**** Given entries

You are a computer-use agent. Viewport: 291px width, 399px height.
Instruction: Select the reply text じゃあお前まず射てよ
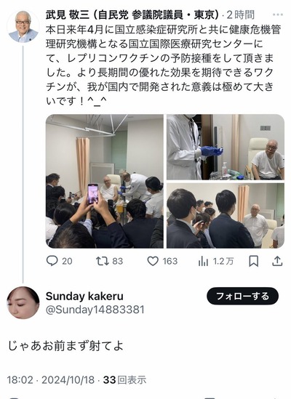65,345
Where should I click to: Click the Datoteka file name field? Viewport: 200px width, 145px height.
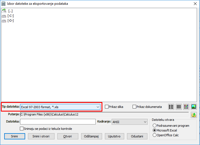pyautogui.click(x=58, y=122)
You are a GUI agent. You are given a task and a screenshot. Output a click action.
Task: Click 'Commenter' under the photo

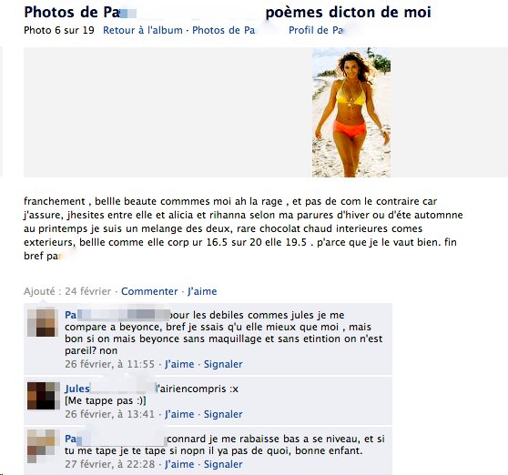[149, 291]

********

### [What you should do]
Filter the records, keeping only lines that contain "agent", and show those lines.

### [Result of this task]
You are a computer-use agent. Viewport: 291px width, 399px height.
You are a GUI agent. You are given a task and a screenshot. Output a click action.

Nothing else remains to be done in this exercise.